### TEXTBLOCK
↓

Ihre Kommilitonen erlebten dort nicht nur ihre éducation théatrale, sondern auch eine éducation sentimentale. Das Spiel griff nach dem Leben. Die gemeinsame Arbeit war ein Terrain der romantischen und erotischen Anbahnung. Es sei Thierry Ravel gewesen, ihr 1991 verstorbener Lebensgefährte, der sie drängte, den Film zu machen, sagt die Regisseurin im Making of. Aber der Geisterbeschwörungen war im gestrigen Eintrag genug. Heute geht es darum, wie die Wirklichkeit nun den von Chéreau inszenierten Fiebertraum kreativer Grenzgänge imitiert. Im Französischen nennt man diese Spiegelung von Leben und Kunst mise-en-abyme. Da steckt nicht von ungefähr der Begriff Abgrund drin.

↑

### AUFGABEN
- 1) Prüfe, ob die folgenden Aussagen mit dem Text über den Film übereinstimmen, und belege jede Antwort mit einem wörtlichen Zitat: (a) Thierry Ravel starb 1991. (b) Im Französischen bezeichnet man die Spiegelung von Leben und Kunst als mise-en-abyme. (c) Thierry Ravel riet der Regisseurin davon ab, den Film zu machen.
- 2) Schreibe den Text über den Film im Anschluss an seinen letzten Satz weiter.
Die Datensätze sind eigenständiges Material ohne Bezug zum Text über den Film.

### DATENSÄTZE
↓

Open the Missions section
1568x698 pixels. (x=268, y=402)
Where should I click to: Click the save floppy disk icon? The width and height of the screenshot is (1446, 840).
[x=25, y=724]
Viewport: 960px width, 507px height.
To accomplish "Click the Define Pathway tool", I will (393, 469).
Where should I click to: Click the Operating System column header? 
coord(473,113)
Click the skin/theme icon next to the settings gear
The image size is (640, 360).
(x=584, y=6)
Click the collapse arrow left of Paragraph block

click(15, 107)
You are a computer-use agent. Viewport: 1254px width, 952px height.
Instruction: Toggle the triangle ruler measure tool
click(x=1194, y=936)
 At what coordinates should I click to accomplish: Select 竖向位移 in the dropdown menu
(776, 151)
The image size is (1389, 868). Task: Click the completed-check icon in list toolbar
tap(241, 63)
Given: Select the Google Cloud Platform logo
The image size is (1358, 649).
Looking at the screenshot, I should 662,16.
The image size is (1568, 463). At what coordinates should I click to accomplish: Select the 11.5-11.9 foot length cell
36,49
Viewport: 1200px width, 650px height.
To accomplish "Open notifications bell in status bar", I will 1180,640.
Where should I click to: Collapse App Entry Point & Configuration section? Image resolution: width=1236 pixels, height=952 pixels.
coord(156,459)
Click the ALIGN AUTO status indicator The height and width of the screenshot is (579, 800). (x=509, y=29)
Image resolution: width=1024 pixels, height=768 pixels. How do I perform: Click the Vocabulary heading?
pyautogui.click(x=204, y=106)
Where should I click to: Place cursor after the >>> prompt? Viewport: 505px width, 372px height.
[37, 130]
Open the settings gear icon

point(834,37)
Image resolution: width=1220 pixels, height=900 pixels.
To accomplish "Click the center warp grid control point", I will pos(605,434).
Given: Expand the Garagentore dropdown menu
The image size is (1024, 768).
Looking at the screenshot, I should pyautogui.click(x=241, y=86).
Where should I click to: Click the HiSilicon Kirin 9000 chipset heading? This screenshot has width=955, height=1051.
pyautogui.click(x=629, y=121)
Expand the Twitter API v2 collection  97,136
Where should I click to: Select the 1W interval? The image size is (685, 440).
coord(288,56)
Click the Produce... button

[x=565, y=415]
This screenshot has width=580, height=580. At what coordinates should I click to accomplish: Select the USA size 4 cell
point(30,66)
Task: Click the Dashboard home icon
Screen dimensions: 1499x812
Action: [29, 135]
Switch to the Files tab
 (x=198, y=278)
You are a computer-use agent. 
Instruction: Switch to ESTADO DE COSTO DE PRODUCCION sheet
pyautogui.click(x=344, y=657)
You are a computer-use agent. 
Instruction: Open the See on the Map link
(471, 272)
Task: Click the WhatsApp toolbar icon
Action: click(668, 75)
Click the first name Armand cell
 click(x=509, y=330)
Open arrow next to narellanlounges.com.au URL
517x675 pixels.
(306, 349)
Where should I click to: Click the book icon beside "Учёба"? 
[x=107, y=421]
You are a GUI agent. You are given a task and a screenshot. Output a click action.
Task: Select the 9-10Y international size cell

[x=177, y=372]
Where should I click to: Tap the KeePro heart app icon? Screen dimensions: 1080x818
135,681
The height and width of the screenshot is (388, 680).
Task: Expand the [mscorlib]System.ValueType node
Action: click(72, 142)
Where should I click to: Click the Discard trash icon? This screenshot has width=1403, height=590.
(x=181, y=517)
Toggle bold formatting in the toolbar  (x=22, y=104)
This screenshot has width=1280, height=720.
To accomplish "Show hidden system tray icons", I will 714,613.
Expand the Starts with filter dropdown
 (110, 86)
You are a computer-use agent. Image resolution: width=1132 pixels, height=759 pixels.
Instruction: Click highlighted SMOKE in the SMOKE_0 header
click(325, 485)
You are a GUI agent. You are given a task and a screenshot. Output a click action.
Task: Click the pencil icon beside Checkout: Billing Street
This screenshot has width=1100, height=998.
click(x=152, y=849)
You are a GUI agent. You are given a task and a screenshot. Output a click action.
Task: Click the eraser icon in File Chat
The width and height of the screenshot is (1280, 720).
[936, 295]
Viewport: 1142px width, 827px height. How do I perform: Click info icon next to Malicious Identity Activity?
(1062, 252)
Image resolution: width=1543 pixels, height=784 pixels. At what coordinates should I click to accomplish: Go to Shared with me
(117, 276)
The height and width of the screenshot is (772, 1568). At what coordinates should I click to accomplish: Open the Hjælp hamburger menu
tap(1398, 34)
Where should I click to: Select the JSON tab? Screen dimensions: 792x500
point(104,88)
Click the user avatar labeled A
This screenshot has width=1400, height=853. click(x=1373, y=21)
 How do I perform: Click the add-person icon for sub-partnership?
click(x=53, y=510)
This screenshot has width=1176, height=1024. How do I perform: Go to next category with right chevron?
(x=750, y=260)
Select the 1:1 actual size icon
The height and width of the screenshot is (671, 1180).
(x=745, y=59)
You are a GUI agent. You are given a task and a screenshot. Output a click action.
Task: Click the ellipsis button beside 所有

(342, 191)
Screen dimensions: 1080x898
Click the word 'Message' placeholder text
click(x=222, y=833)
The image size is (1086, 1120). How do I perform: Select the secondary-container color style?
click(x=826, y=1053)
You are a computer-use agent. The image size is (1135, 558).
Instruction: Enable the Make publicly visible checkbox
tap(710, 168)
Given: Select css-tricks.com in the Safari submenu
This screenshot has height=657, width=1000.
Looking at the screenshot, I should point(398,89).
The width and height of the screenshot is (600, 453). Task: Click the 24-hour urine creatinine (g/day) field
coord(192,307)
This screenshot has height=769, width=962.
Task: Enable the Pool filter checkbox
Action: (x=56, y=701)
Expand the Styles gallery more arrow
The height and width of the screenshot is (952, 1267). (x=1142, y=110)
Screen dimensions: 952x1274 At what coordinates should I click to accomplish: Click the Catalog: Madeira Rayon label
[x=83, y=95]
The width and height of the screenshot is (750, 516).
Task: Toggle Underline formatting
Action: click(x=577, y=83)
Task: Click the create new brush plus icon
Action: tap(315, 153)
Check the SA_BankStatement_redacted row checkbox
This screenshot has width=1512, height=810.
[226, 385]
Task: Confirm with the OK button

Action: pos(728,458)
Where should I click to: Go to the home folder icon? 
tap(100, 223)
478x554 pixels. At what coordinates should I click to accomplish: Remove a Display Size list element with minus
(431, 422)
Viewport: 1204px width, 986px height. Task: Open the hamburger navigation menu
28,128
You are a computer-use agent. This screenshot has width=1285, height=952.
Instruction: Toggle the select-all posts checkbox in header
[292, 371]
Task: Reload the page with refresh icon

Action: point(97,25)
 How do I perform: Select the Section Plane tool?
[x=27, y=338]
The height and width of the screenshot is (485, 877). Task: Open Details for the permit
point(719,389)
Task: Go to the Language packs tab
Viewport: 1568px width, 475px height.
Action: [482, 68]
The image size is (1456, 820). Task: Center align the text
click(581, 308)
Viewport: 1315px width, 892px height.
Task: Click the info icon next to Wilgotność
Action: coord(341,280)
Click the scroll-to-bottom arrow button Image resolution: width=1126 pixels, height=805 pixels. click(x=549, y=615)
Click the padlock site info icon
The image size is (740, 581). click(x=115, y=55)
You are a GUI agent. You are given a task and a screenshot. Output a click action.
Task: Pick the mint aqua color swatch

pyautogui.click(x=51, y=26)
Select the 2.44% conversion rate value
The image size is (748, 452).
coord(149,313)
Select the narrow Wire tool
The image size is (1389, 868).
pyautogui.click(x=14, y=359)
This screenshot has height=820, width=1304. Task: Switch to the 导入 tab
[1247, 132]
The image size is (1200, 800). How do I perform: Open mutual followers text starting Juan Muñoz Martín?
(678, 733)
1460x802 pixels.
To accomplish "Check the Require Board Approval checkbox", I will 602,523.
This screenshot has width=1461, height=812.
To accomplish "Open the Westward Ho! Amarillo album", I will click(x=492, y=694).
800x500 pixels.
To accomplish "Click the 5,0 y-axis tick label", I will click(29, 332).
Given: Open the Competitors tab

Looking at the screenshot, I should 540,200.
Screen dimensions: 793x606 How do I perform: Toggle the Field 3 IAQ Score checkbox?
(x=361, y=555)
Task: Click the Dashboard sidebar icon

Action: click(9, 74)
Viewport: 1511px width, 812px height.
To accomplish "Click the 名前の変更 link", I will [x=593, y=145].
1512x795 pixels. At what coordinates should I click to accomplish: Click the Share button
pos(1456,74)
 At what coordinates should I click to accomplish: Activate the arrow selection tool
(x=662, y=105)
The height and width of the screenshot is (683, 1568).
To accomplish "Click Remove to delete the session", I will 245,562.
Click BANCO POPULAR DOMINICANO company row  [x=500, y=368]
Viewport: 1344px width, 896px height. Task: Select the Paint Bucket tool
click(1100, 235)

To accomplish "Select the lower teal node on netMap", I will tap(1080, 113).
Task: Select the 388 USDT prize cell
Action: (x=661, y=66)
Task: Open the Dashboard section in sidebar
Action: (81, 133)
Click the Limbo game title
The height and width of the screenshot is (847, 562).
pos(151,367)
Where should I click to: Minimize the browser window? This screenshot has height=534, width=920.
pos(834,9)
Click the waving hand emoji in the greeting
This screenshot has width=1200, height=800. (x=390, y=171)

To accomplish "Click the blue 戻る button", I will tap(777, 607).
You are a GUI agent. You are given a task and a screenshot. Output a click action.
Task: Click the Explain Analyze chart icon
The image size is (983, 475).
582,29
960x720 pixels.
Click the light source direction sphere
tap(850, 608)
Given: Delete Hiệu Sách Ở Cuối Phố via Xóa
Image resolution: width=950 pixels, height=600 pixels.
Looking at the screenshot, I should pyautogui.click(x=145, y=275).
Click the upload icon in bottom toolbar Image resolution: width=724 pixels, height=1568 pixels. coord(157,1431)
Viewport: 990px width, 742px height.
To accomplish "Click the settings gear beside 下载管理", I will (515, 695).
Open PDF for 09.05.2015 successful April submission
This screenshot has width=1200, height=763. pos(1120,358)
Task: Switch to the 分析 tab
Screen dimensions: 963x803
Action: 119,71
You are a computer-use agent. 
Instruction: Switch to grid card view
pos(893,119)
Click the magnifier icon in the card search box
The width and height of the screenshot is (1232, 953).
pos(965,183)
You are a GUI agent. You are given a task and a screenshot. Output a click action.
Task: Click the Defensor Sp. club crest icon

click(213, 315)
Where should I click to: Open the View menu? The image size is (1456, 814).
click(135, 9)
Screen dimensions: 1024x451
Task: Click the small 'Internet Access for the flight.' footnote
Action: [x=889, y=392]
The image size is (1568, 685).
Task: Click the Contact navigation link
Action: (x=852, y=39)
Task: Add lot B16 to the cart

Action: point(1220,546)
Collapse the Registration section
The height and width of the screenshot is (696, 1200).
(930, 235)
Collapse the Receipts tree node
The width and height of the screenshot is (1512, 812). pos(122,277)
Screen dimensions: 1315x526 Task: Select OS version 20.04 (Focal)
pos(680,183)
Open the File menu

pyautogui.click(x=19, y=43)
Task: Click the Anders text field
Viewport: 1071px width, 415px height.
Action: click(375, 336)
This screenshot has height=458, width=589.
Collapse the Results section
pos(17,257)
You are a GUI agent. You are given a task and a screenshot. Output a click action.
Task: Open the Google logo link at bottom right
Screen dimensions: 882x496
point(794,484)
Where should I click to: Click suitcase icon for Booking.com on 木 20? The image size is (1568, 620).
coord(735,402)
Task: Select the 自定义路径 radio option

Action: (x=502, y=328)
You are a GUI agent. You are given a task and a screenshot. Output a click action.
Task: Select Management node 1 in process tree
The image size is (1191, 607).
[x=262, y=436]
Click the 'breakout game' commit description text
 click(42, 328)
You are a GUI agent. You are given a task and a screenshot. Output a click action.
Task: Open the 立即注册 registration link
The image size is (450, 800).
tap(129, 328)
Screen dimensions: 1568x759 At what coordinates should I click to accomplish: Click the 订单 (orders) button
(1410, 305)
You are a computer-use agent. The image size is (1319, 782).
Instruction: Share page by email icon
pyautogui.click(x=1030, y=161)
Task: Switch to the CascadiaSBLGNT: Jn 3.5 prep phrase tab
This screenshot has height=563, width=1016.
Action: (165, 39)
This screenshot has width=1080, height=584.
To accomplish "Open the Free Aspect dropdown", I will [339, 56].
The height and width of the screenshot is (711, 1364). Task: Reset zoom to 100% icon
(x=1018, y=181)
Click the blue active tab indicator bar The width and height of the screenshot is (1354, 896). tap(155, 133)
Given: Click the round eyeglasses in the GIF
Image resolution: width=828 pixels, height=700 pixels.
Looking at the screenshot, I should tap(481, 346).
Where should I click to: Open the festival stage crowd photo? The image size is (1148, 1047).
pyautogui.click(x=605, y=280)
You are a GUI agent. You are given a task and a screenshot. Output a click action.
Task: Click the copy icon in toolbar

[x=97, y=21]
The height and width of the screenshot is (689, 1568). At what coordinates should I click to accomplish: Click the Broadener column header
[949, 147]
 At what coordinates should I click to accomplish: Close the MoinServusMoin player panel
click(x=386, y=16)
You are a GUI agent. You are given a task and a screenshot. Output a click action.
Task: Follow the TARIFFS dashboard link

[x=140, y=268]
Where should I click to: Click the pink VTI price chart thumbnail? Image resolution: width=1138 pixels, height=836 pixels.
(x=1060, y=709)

↑

### LÖSUNGEN
- 1)
(a) Ja: „ihr 1991 verstorbener Lebensgefährte“
(b) Ja: „Im Französischen nennt man diese Spiegelung von Leben und Kunst mise-en-abyme.“
(c) Nein: „der sie drängte, den Film zu machen“

- 2)
Die Dreharbeiten zu »Les Amandiers« seien ohne Komplikationen verlaufen, erklärten die Regisseurin und ihre Produzenten, als die gestern skizzierte Empörungswelle über sie hineinbrach. In den Aussagen der von !Libé" interviewten Mitwirkenden erscheint die Produktion jedoch in einem anderen Licht. Bruni-Tedeschi habe eine regelrechte Omertà verhängt: Angeblich durfte niemand am Set über die Anschuldigungen gegen den Hauptdarsteller Sofiane Bennacer sprechen – gewissermaßen als Schutzmaßnahme fürs Arbeitsklima. Aber es war mehr im Spiel. Wenige Tage nach dem ersten Scoop meldeten die französischen Medien, Bennacer sei Bruni-Tedeschis aktueller Lebensgefährte. Ihr Löwenmutterkampf erhielt dadurch noch einmal eine neue Farbe. Franck, ein französischer Kollege, schrieb mir dazu in einer Mail: Im Film erzählt sie vom realenTod ihres damaligen Geliebten, nun erlebt sie den sozialen Tod ihres jetzigen.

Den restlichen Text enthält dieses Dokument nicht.